Input data
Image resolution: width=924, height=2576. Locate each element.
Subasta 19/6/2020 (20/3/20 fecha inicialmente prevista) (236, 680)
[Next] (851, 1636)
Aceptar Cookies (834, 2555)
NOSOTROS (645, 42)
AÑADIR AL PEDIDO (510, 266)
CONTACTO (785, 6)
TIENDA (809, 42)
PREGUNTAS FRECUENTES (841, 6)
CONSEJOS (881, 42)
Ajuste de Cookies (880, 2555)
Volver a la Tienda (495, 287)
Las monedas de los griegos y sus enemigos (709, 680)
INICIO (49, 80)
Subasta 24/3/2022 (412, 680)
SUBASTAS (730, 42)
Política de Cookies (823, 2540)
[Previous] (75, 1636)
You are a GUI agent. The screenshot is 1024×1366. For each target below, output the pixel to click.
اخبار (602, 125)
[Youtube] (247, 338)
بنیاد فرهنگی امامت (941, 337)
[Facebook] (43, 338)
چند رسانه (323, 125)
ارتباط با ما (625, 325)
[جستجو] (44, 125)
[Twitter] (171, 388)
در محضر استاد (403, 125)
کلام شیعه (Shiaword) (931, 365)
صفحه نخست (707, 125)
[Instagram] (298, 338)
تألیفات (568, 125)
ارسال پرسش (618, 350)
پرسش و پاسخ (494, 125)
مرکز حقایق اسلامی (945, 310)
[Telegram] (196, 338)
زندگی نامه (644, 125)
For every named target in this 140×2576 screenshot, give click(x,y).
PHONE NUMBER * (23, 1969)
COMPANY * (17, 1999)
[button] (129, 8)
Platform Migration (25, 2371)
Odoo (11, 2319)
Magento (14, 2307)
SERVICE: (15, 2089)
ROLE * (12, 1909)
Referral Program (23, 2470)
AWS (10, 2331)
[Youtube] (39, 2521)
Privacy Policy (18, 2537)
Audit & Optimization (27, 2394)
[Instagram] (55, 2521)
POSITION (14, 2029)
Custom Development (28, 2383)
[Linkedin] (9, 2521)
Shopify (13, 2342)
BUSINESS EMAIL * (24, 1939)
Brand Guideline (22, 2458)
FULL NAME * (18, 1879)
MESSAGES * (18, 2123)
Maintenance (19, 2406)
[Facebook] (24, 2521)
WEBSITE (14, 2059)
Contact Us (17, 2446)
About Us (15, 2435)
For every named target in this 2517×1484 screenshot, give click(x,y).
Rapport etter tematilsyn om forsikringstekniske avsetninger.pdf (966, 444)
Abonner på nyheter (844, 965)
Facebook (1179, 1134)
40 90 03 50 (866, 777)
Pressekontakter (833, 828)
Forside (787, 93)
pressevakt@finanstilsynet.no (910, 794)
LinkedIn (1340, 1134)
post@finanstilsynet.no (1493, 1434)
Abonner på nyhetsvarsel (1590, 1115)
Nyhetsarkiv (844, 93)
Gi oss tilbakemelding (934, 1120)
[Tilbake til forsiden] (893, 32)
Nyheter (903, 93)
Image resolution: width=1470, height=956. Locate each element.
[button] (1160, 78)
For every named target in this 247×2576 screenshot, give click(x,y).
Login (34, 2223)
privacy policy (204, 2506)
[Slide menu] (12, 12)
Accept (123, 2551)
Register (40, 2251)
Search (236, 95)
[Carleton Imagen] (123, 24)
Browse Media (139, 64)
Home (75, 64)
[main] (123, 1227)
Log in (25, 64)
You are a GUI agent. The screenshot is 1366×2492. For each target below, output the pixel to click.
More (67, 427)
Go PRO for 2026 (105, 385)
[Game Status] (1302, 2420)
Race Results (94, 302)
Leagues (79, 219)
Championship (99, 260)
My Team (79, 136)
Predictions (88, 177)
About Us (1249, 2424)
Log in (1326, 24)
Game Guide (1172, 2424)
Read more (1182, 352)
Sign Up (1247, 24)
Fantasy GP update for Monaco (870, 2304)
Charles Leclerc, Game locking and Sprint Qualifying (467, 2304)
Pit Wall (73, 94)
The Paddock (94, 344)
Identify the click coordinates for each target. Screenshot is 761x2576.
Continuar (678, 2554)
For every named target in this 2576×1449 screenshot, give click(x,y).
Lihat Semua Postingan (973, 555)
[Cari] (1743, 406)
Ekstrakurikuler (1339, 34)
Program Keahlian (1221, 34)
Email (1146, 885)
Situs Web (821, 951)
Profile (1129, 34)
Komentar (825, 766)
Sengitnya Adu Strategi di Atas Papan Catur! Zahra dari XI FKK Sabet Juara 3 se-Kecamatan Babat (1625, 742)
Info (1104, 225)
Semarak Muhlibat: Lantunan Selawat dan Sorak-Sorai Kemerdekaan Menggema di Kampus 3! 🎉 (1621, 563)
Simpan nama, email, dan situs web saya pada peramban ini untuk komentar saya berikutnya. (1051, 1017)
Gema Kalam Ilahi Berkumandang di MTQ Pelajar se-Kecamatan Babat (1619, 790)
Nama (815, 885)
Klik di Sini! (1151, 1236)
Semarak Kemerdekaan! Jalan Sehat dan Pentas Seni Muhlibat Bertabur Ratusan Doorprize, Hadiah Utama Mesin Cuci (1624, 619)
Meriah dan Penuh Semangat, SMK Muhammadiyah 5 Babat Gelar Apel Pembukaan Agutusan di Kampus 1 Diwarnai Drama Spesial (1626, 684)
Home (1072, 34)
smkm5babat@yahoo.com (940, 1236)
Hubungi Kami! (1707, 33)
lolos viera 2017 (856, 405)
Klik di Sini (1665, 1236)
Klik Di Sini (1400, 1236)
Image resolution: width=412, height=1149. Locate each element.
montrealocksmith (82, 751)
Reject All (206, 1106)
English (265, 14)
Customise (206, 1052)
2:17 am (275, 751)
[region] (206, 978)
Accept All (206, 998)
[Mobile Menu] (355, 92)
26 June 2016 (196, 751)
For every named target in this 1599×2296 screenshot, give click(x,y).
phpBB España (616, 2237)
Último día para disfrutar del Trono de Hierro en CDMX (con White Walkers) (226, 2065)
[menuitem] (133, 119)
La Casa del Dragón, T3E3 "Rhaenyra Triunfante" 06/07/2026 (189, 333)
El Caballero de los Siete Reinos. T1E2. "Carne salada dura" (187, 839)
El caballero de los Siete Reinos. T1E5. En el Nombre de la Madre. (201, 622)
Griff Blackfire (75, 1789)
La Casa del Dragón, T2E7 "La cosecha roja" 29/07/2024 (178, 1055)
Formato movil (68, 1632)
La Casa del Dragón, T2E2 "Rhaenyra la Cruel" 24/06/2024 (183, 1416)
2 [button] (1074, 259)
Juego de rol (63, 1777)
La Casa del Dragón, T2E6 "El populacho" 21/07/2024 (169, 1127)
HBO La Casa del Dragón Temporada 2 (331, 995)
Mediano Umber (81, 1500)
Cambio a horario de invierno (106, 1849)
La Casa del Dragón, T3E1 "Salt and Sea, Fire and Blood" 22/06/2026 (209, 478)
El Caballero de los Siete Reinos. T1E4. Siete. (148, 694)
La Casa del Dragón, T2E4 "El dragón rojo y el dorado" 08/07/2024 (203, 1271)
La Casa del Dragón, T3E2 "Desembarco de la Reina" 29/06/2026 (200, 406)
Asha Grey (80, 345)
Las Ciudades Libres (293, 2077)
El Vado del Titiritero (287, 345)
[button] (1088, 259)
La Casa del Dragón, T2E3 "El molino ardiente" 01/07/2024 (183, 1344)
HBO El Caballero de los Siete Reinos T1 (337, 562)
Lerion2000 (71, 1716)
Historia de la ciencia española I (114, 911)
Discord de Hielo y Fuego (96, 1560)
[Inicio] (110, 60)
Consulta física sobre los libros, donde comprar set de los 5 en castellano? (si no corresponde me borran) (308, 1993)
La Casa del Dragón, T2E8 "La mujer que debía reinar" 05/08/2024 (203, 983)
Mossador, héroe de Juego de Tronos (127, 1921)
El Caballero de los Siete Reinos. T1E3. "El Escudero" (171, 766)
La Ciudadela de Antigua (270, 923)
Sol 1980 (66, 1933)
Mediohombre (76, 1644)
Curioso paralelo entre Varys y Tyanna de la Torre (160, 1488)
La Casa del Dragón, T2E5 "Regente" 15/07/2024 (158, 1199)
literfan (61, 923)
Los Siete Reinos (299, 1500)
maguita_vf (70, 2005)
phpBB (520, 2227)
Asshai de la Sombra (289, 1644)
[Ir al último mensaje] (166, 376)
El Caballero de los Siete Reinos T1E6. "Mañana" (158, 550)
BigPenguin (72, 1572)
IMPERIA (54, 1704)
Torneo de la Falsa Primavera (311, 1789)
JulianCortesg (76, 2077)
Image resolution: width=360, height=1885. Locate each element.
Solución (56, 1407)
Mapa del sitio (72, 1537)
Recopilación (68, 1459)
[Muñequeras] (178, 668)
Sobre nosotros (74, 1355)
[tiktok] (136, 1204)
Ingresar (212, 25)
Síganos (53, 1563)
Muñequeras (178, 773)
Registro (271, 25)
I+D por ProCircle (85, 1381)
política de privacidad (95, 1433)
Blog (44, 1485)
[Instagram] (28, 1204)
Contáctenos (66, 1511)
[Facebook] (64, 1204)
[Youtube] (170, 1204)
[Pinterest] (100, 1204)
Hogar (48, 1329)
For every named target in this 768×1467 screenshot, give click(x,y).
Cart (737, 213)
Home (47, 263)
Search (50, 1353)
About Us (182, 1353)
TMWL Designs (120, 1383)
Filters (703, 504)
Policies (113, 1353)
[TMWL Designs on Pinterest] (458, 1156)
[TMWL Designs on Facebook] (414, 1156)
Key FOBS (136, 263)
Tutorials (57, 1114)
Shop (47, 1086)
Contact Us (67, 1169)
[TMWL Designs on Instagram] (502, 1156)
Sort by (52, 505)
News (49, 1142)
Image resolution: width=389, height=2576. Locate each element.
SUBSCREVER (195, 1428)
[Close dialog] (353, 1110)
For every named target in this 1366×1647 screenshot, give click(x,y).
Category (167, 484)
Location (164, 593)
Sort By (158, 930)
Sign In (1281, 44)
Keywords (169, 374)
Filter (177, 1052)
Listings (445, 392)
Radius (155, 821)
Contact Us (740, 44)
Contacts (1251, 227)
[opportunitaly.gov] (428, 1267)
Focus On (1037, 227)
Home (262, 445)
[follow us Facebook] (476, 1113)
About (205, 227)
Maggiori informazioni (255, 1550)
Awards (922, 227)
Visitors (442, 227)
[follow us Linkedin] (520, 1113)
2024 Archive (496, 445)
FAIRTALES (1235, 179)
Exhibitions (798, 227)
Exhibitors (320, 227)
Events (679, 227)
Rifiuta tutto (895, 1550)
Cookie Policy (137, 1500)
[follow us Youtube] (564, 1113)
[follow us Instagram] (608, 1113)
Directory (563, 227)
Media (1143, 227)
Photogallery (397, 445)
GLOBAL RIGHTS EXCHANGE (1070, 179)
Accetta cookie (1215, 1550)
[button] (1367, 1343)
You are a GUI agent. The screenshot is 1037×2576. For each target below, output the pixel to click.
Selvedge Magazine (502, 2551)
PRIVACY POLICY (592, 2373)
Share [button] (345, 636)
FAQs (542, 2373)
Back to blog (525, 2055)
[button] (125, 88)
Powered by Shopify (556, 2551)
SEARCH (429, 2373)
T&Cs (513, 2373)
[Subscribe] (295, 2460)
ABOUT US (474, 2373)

Instructions to follow
Print exactly the lines above, between the one holding "[Telegram] (196, 338)" and the one holding "[Linkedin] (9, 2521)", inclusive, and nothing besides.

Result
[Telegram] (196, 338)
زندگی نامه (644, 125)
For every named target in this 140×2576 screenshot, give click(x,y).
PHONE NUMBER * (23, 1969)
COMPANY * (17, 1999)
[button] (129, 8)
Platform Migration (25, 2371)
Odoo (11, 2319)
Magento (14, 2307)
SERVICE: (15, 2089)
ROLE * (12, 1909)
Referral Program (23, 2470)
AWS (10, 2331)
[Youtube] (39, 2521)
Privacy Policy (18, 2537)
Audit & Optimization (27, 2394)
[Instagram] (55, 2521)
POSITION (14, 2029)
Custom Development (28, 2383)
[Linkedin] (9, 2521)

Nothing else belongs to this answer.